Aim of the exercise:
Reproduce every one of the records below verbatim, leaving nothing out.

+++ Data to process

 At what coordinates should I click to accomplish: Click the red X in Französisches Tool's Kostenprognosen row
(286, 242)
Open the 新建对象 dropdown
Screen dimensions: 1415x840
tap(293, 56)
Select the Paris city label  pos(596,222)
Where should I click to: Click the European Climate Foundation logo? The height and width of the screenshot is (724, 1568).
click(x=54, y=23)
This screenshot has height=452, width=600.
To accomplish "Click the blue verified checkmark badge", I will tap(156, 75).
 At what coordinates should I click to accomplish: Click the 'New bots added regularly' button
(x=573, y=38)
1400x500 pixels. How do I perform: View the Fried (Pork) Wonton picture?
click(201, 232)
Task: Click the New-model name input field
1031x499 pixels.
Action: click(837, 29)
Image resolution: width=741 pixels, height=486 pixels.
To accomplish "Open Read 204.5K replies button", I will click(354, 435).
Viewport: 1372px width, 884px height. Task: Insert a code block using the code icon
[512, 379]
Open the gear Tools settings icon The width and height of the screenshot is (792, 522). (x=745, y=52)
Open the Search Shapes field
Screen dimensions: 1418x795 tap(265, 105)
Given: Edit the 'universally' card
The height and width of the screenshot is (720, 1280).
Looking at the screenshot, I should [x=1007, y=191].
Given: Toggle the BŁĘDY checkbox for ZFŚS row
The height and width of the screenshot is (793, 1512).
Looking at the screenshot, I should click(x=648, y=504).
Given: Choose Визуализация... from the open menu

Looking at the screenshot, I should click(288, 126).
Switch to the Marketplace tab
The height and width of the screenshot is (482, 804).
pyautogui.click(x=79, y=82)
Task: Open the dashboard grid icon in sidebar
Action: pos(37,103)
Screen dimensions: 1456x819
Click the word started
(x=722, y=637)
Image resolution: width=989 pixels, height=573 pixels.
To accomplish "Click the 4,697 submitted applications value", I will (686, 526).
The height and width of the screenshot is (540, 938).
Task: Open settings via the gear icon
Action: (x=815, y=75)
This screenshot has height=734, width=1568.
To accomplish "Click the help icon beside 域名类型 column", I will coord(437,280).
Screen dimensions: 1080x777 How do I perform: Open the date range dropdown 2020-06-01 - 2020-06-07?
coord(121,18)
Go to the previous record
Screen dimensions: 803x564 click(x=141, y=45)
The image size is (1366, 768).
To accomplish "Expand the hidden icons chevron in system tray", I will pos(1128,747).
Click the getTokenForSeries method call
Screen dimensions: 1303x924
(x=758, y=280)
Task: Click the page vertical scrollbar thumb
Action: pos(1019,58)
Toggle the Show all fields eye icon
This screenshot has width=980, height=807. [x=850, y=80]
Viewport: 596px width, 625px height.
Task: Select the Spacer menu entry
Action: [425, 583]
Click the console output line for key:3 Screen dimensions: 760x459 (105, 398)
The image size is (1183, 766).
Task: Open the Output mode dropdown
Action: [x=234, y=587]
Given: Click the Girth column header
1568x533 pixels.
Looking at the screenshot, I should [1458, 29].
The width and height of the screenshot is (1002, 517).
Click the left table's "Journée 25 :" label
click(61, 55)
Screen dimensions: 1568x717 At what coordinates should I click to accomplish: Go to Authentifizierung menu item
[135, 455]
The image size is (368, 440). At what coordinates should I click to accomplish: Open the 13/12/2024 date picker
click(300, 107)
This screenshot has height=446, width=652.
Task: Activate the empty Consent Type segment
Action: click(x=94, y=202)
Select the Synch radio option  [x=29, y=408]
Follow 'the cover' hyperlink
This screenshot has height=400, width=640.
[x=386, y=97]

++++++

The response:
 At what coordinates should I click to accomplish: Click the red X in Französisches Tool's Kostenprognosen row
(286, 242)
Open the 新建对象 dropdown
Screen dimensions: 1415x840
tap(293, 56)
Select the Paris city label  pos(596,222)
Where should I click to: Click the European Climate Foundation logo? The height and width of the screenshot is (724, 1568).
click(x=54, y=23)
This screenshot has height=452, width=600.
To accomplish "Click the blue verified checkmark badge", I will tap(156, 75).
 At what coordinates should I click to accomplish: Click the 'New bots added regularly' button
(x=573, y=38)
1400x500 pixels. How do I perform: View the Fried (Pork) Wonton picture?
click(201, 232)
Task: Click the New-model name input field
1031x499 pixels.
Action: click(837, 29)
Image resolution: width=741 pixels, height=486 pixels.
To accomplish "Open Read 204.5K replies button", I will click(354, 435).
Viewport: 1372px width, 884px height. Task: Insert a code block using the code icon
[512, 379]
Open the gear Tools settings icon The width and height of the screenshot is (792, 522). (x=745, y=52)
Open the Search Shapes field
Screen dimensions: 1418x795 tap(265, 105)
Given: Edit the 'universally' card
The height and width of the screenshot is (720, 1280).
Looking at the screenshot, I should [x=1007, y=191].
Given: Toggle the BŁĘDY checkbox for ZFŚS row
The height and width of the screenshot is (793, 1512).
Looking at the screenshot, I should click(x=648, y=504).
Given: Choose Визуализация... from the open menu

Looking at the screenshot, I should click(288, 126).
Switch to the Marketplace tab
The height and width of the screenshot is (482, 804).
pyautogui.click(x=79, y=82)
Task: Open the dashboard grid icon in sidebar
Action: pos(37,103)
Screen dimensions: 1456x819
Click the word started
(x=722, y=637)
Image resolution: width=989 pixels, height=573 pixels.
To accomplish "Click the 4,697 submitted applications value", I will (686, 526).
The height and width of the screenshot is (540, 938).
Task: Open settings via the gear icon
Action: (x=815, y=75)
This screenshot has height=734, width=1568.
To accomplish "Click the help icon beside 域名类型 column", I will coord(437,280).
Screen dimensions: 1080x777 How do I perform: Open the date range dropdown 2020-06-01 - 2020-06-07?
coord(121,18)
Go to the previous record
Screen dimensions: 803x564 click(x=141, y=45)
The image size is (1366, 768).
To accomplish "Expand the hidden icons chevron in system tray", I will pos(1128,747).
Click the getTokenForSeries method call
Screen dimensions: 1303x924
(x=758, y=280)
Task: Click the page vertical scrollbar thumb
Action: pos(1019,58)
Toggle the Show all fields eye icon
This screenshot has width=980, height=807. [x=850, y=80]
Viewport: 596px width, 625px height.
Task: Select the Spacer menu entry
Action: [425, 583]
Click the console output line for key:3 Screen dimensions: 760x459 (105, 398)
The image size is (1183, 766).
Task: Open the Output mode dropdown
Action: [x=234, y=587]
Given: Click the Girth column header
1568x533 pixels.
Looking at the screenshot, I should [1458, 29].
The width and height of the screenshot is (1002, 517).
Click the left table's "Journée 25 :" label
click(61, 55)
Screen dimensions: 1568x717 At what coordinates should I click to accomplish: Go to Authentifizierung menu item
[135, 455]
The image size is (368, 440). At what coordinates should I click to accomplish: Open the 13/12/2024 date picker
click(300, 107)
This screenshot has height=446, width=652.
Task: Activate the empty Consent Type segment
Action: click(x=94, y=202)
Select the Synch radio option  [x=29, y=408]
Follow 'the cover' hyperlink
This screenshot has height=400, width=640.
[x=386, y=97]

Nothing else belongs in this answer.